Transcribe every row below word for word, omitting the pictures.

-- Start EXTRACTED INFORMATION --

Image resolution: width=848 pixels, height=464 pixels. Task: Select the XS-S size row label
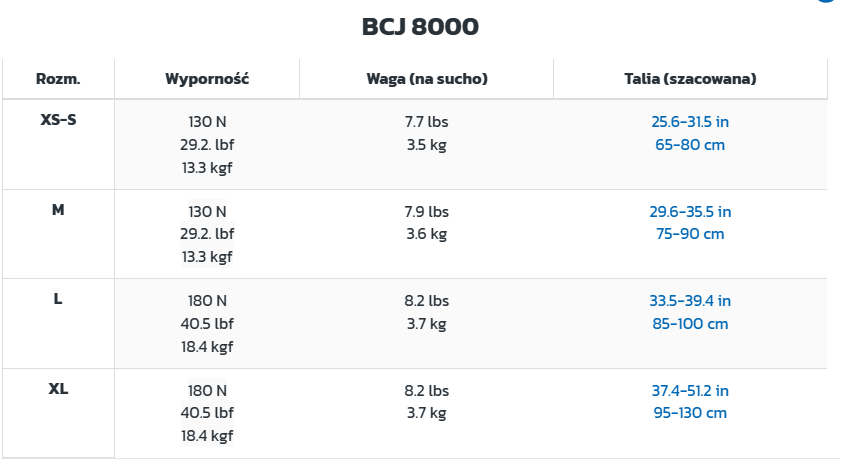click(58, 120)
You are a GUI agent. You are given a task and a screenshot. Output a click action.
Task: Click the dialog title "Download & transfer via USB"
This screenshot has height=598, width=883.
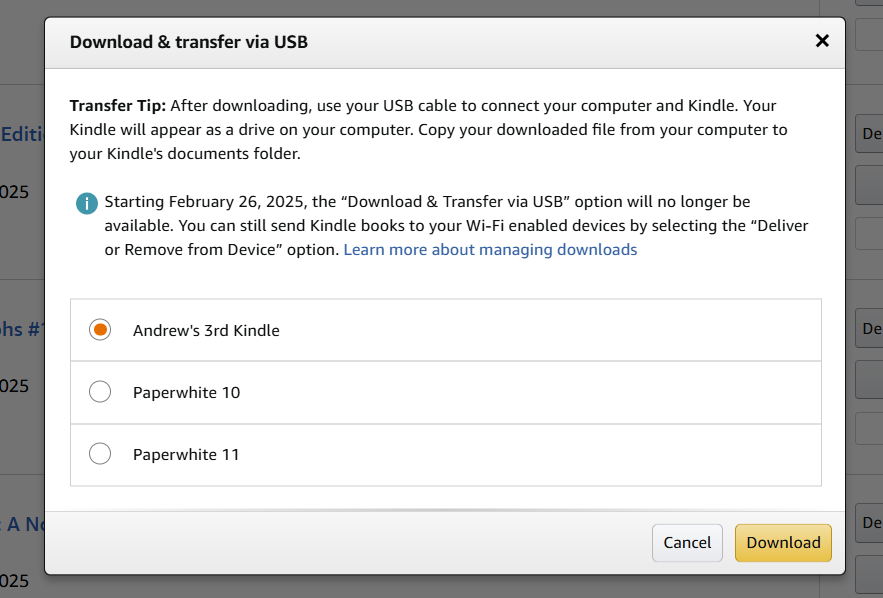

-- End EXTRACTED INFORMATION --

● **THE RESPONSE**:
Image resolution: width=848 pixels, height=464 pixels. Task: Select the XS-S size row label
click(58, 120)
You are a GUI agent. You are given a task and a screenshot. Output a click action.
Task: Click the dialog title "Download & transfer via USB"
This screenshot has height=598, width=883.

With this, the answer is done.